In two independent case–control studies, the mean HDL-C level is significantly lower in coronary heart disease patients than in control subjects, but the mean apoM levels do not significantly differ between the two groups [25]. Similarly, the apoM levels in T2DM with hyperlipidaemia patients also showed no significant difference compared with patients of T2DM without hyperlipidaemia, whereas the HDL-C level was significantly lower in the former, suggesting that plasma apoM levels were also correlated with other factors, such as LDL-C, TC, and apoA-I, except for HDL-C [11, 18, 26]. These results agree with data from Christoffersen et al., which indicates that the mice with defective LDL receptor whose plasma TG levels were increased had significantly high plasma apoM and the large fraction of apoM was associated with LDL-C/CM particles and not HDL-C [7]. Meanwhile, Kurano observed that in LDL receptor-overexpressing mice, the plasma apoM levels were decreased [27]. Karuna et al. also found that apoM is mainly present in plasma LDL-C and has a negative correlation with HDL-C concentration in individuals with low HDL-C because of lecithin–cholesterol acyltransferase deficiency [28]. A possible explanation for the above results and the relationship between hyperlipidaemia and plasma apoM levels could be that apoM can rapidly exchange between HDL-C and VLDL-C/LDL-C particles in vivo [7]. This condition leads to the VLDL/LDL pool of apoM that is replenished from the HDL in hyperlipidaemia patients with marked plasma VLDL/LDL levels.

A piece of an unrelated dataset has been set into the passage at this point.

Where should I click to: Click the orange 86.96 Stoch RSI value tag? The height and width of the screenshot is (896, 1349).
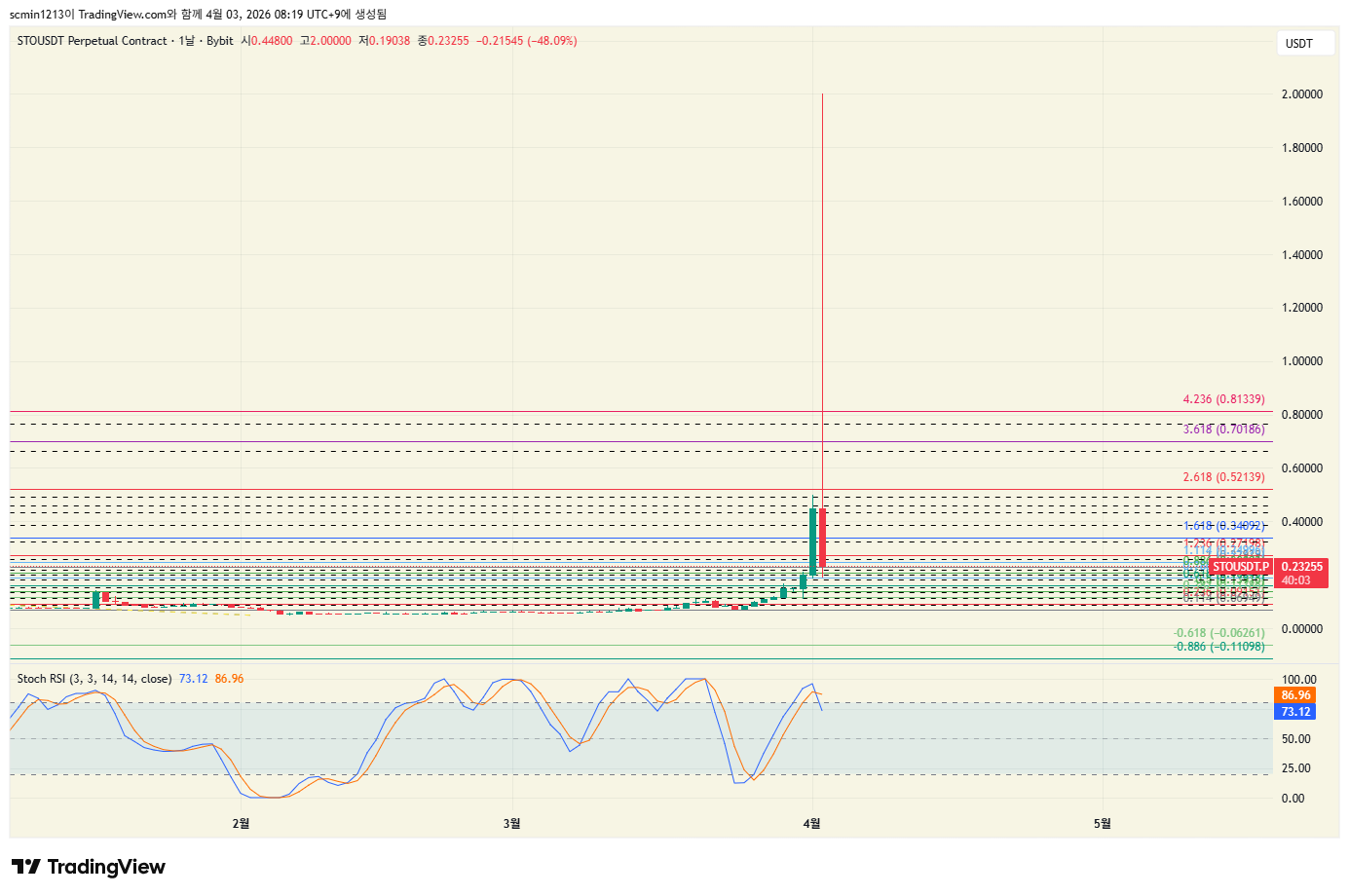(x=1295, y=695)
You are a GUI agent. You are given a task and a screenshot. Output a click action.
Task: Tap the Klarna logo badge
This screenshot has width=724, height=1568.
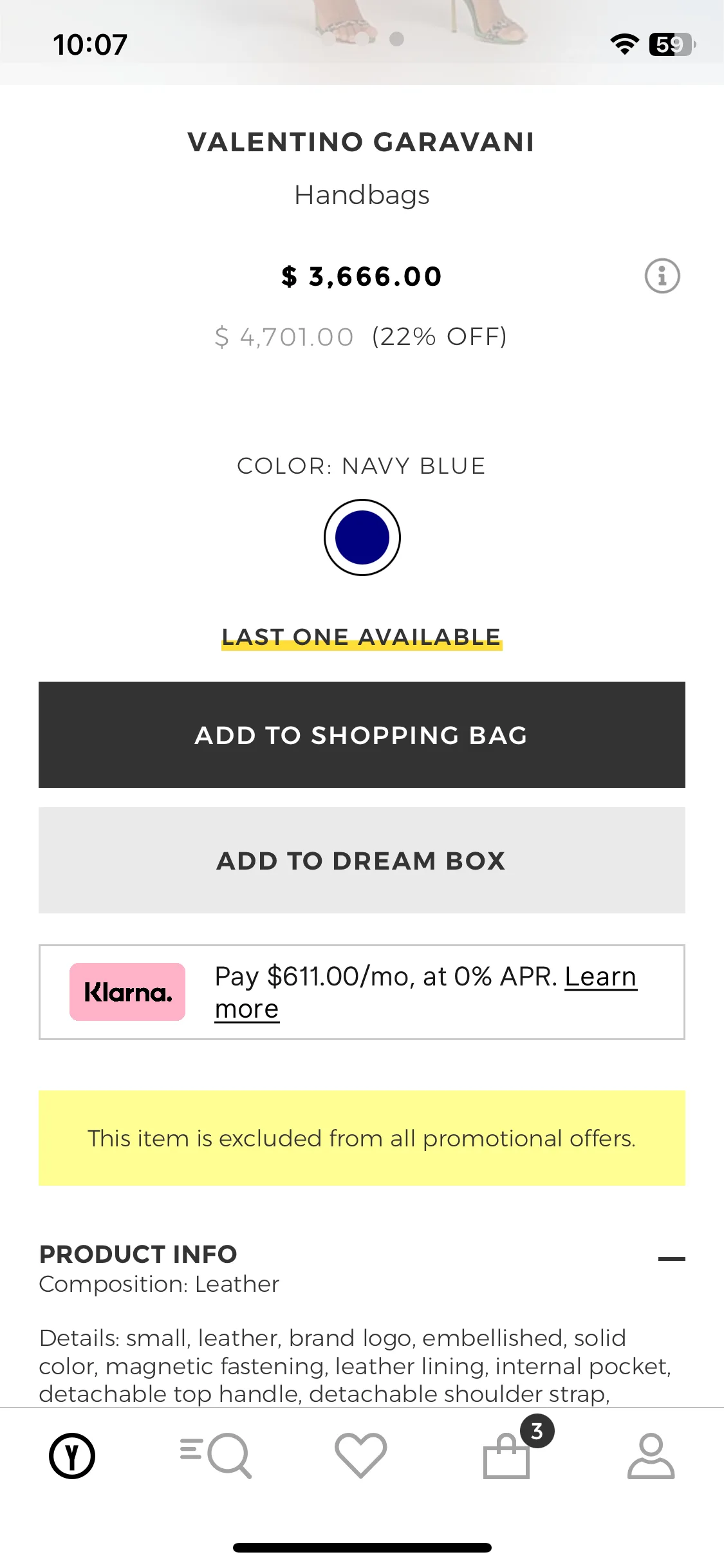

Hepatic apoM gene expression and plasma level were significantly low in mouse models of alloxan-induced diabetes and hyperglycaemia-induced diabetes [29, 30]. Meanwhile, the plasma apoM concentration was lower in patients with T2DM compared with those in healthy controls [31]. This study confirmed that the plasma apoM levels were reduced in T2DM patients with or without hyperlipidaemia than those in healthy controls. Multivariate analyses showed that diabetes itself was an independently inhibiting factor for plasma apoM levels. However, the specific reasons are still unclear. Previous study reported that insulin and high glucose (30 mmol/L glucose) can downregulate apoM expression in HepG2 cell culture and diabetic mouse [26]. However, a recent research found that the influences of 13.5 g/dL glucose, 9 and 4.5 g/dL glucose on apoM in HepG2 cell were not statistically different. Whereas, the medium apoM and cellular apoM levels significantly increased accompanied with elevator glucose (0, 1.0, and 4.5 g/dL). Besides, the plasma apoM levels were higher in streptozotocin-induced diabetes mice than those in control mice [9]. Hyperglycaemia can stimulate the hexosamine pathway and cause an increase in endogenous glucosamine levels [32], but both exogenous and endogenous glucosamines can increase the apoM expression in HepG2 cells and in rat models [33]. Our study did not observe a correlation between plasma apoM and glucose/HbA1c in healthy subjects or T2DM patients similar to that described in a previous report [31]. Previous studies indicated that the effects of blood glucose concentrations on apoM level are complex. Glucose concentrations, glucose metabolic products, and diabetes pathogenesis can influence apoM metabolism.

Family history of diabetes and pre-diabetic condition can be accounted for an increase in the risk of insulin resistance and high blood glucose concentrations, which can induce endothelial impairment and exacerbate dyslipidaemia and atherosclerotic lesions [34]. Interestingly, nutraceuticals and functional food ingredients, such theaflavins and proanthocyanidins, which elicit lipid-lowering effects, may also influence plasma apolipoprotein levels [35].

Conclusions

In conclusion, plasma apoM concentrations were higher in patients with hyperlipidaemia than in healthy subjects. Hyperlipidaemia was an independent promoting factor of plasma apoM levels. Diabetes was also an independent inhibiting factor of plasma apoM levels. Therefore, low plasma apoM levels in T2DM patients were likely caused by diabetes but were unlikely induced by hyperlipidaemia.